How to build big thick shoulder muscles
The best way to build big shoulder muscles
If you want to build big thick cannon ball size shoulders so wide that you have to turn sideways when you walk through doorways then keep reading. Big thick deltoids that are balanced proportionately are impressive to look at.
When weight training to develop the deltoids you want to make sure you work all of your shoulder muscles which mean’s to work all 3 heads in the shoulders, anterior (front), middle and posterior (rear).
When trying to grow big shoulders if you choose to use pressing movements to develop them you will have to cut back on barbell pressing movements for other muscles that involve the shoulders like barbell incline and flat bench press so you don’t overtrain your shoulders and possibly injure yourself or overtrain.
The best weightlifting exercises for developing big thick slabs of shoulder muscles in my mind are the clean and press, the standing military press (or push press) and lateral raises using cables.

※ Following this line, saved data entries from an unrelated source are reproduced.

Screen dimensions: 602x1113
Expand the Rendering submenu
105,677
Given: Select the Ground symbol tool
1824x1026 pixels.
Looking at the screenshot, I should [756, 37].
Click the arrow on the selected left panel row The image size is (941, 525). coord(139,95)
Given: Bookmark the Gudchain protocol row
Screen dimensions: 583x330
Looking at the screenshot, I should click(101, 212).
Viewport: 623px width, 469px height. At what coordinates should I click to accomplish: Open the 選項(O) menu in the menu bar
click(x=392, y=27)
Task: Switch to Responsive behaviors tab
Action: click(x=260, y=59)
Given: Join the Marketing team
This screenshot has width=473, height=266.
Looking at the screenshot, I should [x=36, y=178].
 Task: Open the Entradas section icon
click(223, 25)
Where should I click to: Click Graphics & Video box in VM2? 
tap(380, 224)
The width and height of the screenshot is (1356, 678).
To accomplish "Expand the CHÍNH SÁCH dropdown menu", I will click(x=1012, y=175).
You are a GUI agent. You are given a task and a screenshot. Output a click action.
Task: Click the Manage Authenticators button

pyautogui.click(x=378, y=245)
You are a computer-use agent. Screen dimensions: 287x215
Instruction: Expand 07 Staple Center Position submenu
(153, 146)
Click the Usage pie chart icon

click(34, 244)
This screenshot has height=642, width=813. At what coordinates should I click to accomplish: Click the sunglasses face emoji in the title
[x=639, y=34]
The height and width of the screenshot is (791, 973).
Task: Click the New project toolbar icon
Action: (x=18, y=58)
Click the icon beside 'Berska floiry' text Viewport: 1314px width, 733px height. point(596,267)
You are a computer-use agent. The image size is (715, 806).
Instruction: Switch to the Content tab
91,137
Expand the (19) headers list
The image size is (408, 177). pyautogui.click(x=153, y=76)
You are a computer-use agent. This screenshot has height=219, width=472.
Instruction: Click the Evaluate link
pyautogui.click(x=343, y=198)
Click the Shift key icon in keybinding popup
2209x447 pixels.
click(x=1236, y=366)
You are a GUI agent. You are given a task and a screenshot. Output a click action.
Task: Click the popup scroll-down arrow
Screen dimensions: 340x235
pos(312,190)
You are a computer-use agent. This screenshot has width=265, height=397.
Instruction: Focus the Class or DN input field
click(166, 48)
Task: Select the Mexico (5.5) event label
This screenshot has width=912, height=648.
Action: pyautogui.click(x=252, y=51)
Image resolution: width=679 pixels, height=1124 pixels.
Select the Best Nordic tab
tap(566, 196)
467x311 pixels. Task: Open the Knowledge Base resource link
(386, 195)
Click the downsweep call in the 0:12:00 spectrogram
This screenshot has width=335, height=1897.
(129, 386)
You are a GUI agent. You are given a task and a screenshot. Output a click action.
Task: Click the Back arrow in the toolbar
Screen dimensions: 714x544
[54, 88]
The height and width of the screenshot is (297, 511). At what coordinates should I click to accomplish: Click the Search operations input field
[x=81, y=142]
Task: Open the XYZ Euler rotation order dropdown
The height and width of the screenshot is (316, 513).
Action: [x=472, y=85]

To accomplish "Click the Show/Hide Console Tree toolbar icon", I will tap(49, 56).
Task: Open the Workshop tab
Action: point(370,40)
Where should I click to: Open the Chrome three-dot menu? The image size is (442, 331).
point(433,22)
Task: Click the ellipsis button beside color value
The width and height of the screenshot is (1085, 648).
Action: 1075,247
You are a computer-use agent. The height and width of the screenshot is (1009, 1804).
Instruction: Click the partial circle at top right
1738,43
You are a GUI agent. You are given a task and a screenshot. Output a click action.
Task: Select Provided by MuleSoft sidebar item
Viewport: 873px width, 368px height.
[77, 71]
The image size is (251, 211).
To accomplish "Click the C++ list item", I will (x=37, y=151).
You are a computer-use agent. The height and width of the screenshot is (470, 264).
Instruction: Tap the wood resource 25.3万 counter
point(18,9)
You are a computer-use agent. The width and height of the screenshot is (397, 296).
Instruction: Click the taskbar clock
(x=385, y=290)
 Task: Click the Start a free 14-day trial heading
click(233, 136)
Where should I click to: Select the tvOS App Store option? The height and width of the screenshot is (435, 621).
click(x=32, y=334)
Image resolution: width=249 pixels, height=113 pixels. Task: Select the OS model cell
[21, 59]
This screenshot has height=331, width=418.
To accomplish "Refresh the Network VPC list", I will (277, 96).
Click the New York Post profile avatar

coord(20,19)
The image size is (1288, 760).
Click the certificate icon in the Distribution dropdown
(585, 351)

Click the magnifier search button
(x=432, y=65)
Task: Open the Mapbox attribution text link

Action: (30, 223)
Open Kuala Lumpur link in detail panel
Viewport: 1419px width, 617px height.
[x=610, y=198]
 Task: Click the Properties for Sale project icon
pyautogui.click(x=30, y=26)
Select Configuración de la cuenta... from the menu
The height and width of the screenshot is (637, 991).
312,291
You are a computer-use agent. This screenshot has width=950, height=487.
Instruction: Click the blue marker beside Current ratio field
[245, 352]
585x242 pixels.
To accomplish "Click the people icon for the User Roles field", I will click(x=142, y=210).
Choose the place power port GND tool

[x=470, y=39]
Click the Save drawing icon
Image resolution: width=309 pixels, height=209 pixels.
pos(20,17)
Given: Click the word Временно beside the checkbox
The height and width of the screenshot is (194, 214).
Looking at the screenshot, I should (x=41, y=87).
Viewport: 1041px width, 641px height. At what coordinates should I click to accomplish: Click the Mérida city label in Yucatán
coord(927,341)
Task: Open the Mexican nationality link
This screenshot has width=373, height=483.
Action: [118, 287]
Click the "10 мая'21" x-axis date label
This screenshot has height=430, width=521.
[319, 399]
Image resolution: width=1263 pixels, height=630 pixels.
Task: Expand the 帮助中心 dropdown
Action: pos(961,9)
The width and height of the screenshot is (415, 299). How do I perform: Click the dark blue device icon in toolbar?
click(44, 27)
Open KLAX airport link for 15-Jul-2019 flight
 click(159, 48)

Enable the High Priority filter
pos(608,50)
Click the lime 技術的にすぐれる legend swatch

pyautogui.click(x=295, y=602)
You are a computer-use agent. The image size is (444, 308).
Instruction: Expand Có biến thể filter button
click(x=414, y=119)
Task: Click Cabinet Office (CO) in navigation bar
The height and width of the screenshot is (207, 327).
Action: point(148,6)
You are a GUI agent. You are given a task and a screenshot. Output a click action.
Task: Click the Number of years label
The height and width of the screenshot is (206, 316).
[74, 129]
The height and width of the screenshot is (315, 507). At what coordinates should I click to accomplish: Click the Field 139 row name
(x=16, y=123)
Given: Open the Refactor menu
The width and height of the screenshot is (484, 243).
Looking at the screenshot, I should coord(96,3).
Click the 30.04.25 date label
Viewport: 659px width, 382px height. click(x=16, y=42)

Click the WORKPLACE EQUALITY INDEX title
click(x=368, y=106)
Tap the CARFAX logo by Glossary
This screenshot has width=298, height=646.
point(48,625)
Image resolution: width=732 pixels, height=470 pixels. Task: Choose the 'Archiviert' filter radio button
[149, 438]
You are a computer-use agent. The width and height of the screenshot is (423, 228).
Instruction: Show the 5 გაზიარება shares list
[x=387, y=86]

The standing military press
Using a barbell load it with the weight you want to use for your first set on a squat rack that is chest high. Grab the bar with a wider than shoulder width grip with your hands facing forward (pronated).
Lift it off the rack and step back a step or two from the rack, with your knees slightly bent push the weight upwards until your arms lock out (straighten). Now lower the weight to your collar bone and then slowly press the weight back to the fully arms extended position. That is one repetition.
Repeat the required amount of repetitions for your set. Make sure to do 6 to 10 reps per set and increase the weight each set. If you find you can do more than 10 reps on a set then the weight needs to be increased. This exercise will work your anterior and middle deltoid muscles.
Standing Military Press
The clean and press
This exercise is a great compound movement. It gets many more muscles involved other than your shoulders, muscles like your quadriceps, hamstrings, buttocks triceps and your trapezius. This exercise will get your heart pumping even with a light weight.
For this exercise you want to start by putting a barbell on the floor in front of you with the weight on it you will be using for the first set on this exercise. Step up to the bar Placing your feet about shoulder width apart.
Bend down lowering your butt towards the floor and grab a hold of the bar with an overhand grip. While in this position make sure your knees are not shooting out past your toes, if they are then you are bent over or forward to much.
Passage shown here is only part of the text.